TESTO:

Cultura

Nicola Pietrangeli, l’ultimo gentiluomo della terra rossa

01
Dicembre 2025
Di Ilaria Donatio

Nicola Pietrangeli se n’è andato a 92 anni, e con lui scompare una figura che ha incarnato per decenni il tennis italiano. Non solo un campione, ma il volto di un’epoca: quella delle racchette di legno, della terra rossa come casa naturale, di un modo di stare in campo che univa tecnica e leggerezza.

La sua storia comincia lontano da Roma, a Tunisi, dove nacque nel 1933 da padre italiano e madre russa. Arrivò in Italia da ragazzo, quasi per necessità, e in quella città trovò il luogo in cui diventare ciò che sarebbe stato per sempre: il primo grande fuoriclasse del nostro tennis. Al Foro Italico oggi porta il suo nome uno stadio, lo Stadio Pietrangeli, a ricordare non solo i trofei vinti, ma un certo stile che gli appassionati più anziani riconoscono al primo sguardo.

Sul campo, Pietrangeli ha scritto la storia. Due Roland Garros consecutivi, nel 1959 e nel 1960, che lo hanno reso il primo italiano a vincere uno Slam. Si racconta che dopo il trionfo del ’60, un dirigente federale gli chiese come avesse fatto a ripetersi. Lui, con la sua ironia, rispose: «Bastava giocare meglio degli altri». Era il suo modo di sdrammatizzare ciò che per tutti gli altri appariva straordinario.

DETTAGLI DELL'ESERCIZIO:
Risponda alle seguenti domande in base al testo riportato sopra.
1. In quale città e in quale anno nacque Nicola Pietrangeli?
2. Come si chiama lo stadio del Foro Italico che porta il suo nome?
3. In quali anni vinse il Roland Garros?

DATI FORNITI:
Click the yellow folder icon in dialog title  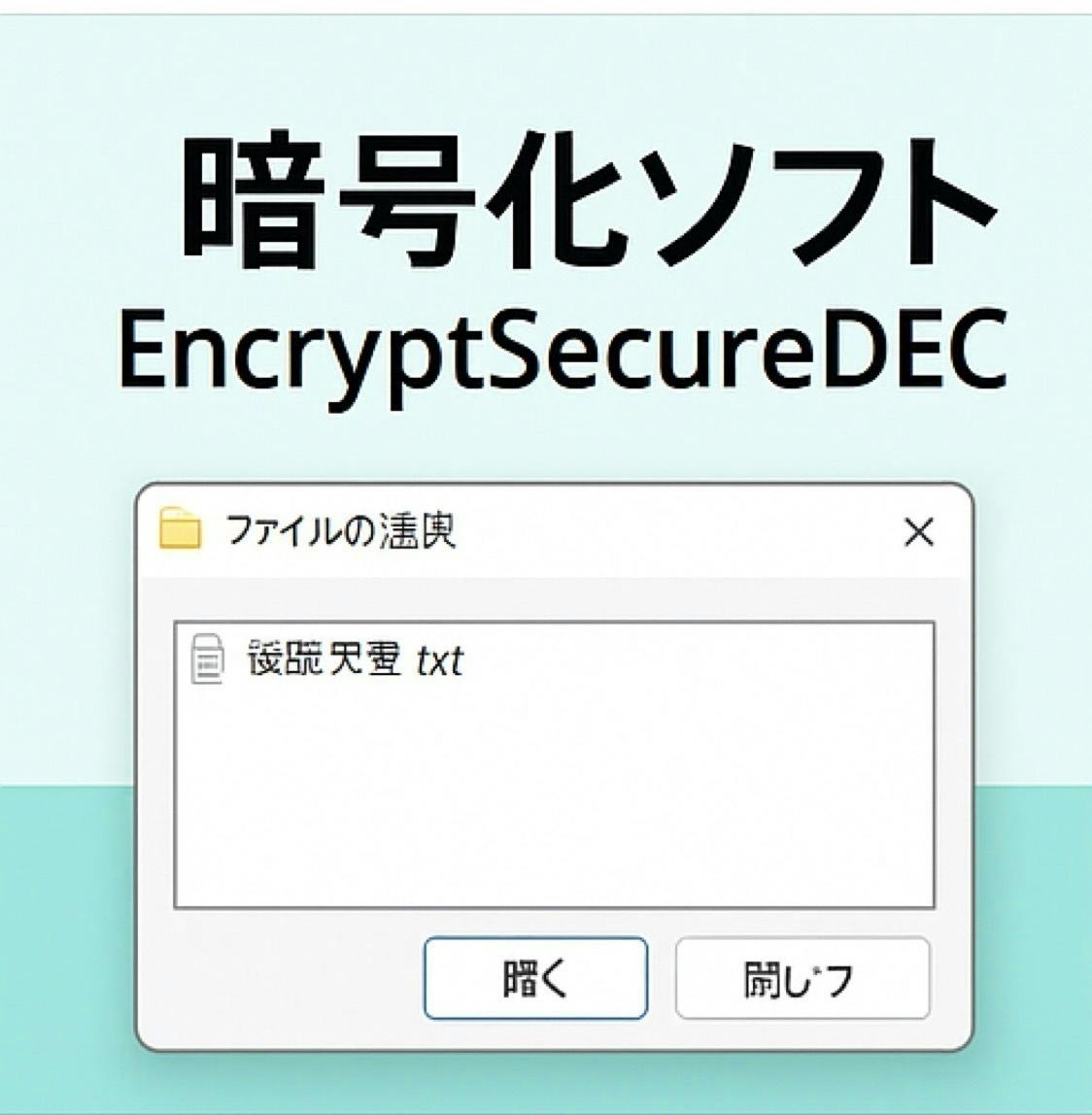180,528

* * *

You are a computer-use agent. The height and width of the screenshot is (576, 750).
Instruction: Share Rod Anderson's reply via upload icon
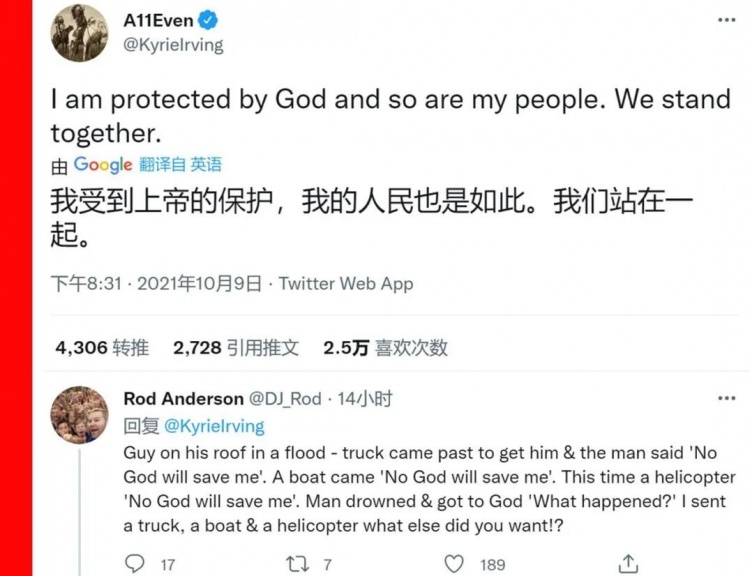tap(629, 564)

RISPOSTA COMPLETA:
1. Nacque a Tunisi nel 1933.
2. Si chiama Stadio Pietrangeli.
3. Vinse il Roland Garros nel 1959 e nel 1960.